| What you should do |
In the material below, find each line with the word "apps" and copy it.

| Material provided |
○ ○ ○ ○ ○

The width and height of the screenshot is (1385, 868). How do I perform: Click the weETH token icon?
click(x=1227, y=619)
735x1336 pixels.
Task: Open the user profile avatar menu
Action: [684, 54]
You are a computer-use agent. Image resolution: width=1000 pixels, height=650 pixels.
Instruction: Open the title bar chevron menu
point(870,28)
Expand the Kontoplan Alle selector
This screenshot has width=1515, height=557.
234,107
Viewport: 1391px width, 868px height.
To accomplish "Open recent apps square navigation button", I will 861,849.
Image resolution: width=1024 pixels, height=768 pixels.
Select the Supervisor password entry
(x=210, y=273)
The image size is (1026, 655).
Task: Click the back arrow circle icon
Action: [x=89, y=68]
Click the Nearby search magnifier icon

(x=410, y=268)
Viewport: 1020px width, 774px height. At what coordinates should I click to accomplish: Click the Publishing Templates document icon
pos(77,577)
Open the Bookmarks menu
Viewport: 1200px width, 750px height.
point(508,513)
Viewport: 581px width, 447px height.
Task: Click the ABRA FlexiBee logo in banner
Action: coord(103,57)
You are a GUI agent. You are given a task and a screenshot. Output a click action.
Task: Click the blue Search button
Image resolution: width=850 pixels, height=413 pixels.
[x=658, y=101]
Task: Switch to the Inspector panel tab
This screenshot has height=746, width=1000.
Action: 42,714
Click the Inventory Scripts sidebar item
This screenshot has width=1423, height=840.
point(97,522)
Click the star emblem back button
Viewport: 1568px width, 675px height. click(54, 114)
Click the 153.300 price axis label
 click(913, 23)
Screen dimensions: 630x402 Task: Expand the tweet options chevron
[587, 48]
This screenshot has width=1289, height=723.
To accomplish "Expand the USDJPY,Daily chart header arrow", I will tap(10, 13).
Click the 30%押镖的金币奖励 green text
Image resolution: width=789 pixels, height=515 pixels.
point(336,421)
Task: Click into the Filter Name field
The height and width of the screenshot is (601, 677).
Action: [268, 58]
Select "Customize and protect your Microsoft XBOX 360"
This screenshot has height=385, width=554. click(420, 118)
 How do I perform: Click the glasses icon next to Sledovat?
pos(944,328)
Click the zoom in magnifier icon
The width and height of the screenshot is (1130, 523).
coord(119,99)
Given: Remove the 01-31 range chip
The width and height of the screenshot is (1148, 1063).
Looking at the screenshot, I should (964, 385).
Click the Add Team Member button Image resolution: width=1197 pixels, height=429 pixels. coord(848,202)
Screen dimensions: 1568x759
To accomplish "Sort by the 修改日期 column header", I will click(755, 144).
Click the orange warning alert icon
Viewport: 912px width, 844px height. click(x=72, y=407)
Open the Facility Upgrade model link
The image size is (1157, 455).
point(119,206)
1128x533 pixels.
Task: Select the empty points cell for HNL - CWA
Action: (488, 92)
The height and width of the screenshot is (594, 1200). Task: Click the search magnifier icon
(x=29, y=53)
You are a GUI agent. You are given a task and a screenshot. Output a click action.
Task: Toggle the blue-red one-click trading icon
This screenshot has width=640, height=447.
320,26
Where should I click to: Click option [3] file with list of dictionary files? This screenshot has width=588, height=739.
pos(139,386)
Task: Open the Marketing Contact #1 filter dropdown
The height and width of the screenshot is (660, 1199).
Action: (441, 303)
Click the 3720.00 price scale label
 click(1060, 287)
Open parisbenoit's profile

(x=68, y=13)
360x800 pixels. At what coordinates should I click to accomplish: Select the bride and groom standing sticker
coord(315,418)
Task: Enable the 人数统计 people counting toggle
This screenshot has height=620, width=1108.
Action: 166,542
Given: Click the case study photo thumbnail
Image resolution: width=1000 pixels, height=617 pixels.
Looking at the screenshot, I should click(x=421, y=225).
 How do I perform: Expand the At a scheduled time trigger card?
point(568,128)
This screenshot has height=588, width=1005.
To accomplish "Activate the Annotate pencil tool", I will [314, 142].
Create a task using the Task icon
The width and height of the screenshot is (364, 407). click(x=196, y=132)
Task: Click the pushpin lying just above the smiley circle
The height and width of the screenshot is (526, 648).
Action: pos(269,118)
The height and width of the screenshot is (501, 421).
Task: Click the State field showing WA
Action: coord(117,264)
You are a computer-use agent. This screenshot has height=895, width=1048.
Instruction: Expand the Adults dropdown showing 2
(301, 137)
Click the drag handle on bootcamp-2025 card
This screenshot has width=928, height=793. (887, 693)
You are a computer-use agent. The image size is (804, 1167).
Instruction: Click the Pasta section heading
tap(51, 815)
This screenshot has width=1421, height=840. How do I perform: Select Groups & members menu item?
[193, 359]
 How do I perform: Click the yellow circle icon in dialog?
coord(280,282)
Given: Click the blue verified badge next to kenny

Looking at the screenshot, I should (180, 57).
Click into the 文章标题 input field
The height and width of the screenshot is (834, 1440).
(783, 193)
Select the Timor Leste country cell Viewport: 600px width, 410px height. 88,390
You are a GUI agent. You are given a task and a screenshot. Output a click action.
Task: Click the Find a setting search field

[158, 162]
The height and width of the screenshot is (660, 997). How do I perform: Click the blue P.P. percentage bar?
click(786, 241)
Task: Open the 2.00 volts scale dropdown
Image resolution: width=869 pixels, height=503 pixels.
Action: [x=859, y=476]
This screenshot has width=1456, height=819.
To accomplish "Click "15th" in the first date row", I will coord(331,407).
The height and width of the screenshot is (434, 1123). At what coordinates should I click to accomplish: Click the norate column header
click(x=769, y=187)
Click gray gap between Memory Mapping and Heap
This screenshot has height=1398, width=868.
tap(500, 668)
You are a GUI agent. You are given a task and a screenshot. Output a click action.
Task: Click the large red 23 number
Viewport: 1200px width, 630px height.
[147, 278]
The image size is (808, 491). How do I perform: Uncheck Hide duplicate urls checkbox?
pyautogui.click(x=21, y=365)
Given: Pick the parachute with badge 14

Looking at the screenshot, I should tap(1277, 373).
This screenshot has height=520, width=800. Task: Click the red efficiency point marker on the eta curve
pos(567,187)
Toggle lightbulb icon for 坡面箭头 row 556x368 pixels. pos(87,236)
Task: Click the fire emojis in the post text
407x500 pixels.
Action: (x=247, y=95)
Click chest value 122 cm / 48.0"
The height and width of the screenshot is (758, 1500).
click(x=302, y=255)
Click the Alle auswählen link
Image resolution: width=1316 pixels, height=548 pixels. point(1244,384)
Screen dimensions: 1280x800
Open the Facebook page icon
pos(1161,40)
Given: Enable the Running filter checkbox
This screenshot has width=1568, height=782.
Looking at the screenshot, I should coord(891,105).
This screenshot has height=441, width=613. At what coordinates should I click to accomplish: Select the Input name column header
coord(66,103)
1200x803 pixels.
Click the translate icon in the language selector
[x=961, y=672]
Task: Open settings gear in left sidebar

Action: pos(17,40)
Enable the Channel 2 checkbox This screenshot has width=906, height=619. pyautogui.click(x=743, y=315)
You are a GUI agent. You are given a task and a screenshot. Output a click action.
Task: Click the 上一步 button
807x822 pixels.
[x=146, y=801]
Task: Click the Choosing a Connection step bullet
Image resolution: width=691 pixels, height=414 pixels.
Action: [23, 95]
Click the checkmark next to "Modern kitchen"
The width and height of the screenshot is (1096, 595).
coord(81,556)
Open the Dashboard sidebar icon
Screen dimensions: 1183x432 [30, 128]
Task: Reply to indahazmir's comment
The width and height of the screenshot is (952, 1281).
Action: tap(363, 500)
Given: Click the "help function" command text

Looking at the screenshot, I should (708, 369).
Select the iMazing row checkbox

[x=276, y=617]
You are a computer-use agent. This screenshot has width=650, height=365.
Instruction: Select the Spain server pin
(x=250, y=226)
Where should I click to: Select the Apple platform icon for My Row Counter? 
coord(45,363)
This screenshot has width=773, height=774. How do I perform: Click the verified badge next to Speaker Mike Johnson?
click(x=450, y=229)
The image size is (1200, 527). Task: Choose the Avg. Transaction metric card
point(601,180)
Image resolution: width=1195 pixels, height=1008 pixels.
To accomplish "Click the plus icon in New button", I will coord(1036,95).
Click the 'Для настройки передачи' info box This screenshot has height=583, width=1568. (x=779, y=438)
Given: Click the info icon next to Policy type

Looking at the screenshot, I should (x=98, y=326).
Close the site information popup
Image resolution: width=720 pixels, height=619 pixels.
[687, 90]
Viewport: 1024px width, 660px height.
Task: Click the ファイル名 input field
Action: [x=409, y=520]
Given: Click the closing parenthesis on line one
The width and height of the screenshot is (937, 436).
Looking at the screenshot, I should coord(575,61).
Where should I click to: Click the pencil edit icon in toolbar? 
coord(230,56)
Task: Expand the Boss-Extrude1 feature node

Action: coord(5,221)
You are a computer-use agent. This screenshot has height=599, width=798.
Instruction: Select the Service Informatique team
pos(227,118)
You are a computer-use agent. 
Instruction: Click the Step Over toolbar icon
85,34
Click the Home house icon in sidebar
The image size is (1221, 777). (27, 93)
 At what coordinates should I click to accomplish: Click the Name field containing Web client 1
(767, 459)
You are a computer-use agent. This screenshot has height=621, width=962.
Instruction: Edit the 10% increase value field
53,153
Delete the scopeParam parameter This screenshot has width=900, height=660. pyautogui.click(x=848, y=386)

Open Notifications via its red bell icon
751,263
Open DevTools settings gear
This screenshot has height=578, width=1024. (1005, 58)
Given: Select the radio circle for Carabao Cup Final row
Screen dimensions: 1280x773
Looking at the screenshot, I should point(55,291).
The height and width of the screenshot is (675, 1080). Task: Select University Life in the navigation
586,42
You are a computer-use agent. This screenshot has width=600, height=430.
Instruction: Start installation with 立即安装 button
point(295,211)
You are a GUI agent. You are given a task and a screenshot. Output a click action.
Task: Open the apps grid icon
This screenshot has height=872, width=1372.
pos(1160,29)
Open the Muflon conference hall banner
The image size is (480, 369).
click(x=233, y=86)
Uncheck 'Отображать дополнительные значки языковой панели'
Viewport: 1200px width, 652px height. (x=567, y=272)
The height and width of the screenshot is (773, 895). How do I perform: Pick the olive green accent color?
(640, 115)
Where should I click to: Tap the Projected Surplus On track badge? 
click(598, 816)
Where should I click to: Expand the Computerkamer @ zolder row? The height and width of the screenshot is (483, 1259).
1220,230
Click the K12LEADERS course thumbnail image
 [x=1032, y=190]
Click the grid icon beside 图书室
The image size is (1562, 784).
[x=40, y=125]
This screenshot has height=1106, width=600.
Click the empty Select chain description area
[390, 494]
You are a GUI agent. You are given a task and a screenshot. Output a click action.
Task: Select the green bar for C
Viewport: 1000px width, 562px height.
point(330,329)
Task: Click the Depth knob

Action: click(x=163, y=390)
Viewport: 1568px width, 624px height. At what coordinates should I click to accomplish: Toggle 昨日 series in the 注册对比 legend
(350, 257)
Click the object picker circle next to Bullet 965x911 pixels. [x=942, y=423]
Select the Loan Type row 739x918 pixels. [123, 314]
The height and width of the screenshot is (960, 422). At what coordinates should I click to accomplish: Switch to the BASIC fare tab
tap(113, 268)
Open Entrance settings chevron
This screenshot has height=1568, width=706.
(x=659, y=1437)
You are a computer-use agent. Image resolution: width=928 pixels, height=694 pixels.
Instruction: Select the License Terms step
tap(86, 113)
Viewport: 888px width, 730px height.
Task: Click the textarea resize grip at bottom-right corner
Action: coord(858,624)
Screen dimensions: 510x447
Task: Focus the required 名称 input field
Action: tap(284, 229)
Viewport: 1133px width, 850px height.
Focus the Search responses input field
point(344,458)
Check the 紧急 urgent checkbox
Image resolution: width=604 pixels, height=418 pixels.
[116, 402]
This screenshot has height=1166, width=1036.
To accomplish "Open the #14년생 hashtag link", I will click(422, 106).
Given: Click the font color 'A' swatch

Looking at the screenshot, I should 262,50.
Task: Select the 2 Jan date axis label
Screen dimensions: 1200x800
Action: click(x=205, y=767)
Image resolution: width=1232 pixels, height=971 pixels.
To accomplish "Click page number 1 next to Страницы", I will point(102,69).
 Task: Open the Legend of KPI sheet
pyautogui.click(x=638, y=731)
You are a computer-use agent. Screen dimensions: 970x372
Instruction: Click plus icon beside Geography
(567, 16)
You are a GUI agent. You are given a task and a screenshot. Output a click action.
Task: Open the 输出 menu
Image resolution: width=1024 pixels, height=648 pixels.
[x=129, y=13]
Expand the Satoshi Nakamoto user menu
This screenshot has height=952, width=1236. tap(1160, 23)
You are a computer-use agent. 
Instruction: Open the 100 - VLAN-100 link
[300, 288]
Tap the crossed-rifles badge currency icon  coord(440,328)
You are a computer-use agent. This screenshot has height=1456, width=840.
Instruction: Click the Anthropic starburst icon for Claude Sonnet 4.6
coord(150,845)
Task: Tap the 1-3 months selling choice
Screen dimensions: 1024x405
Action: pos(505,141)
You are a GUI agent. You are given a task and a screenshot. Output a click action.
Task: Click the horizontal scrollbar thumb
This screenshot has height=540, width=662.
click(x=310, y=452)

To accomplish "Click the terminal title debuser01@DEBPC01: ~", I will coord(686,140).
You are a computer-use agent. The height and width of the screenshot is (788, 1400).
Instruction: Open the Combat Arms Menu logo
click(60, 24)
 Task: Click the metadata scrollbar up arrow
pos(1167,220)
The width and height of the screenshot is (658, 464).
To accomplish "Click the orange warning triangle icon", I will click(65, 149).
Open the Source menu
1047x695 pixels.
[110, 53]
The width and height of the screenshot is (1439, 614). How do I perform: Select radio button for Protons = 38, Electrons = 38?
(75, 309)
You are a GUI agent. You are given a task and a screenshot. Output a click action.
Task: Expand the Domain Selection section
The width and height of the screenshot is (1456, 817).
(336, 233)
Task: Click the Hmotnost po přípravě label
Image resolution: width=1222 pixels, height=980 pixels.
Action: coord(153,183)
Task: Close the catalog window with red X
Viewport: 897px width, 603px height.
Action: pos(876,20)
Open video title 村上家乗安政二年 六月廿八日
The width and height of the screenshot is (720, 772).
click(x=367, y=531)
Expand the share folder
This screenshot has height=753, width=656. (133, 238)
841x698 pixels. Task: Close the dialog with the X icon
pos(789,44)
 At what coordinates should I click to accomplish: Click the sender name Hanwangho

○ ○ ○ ○ ○

| Task output |
To accomplish "Open recent apps square navigation button", I will 861,849.
Task: Open the apps grid icon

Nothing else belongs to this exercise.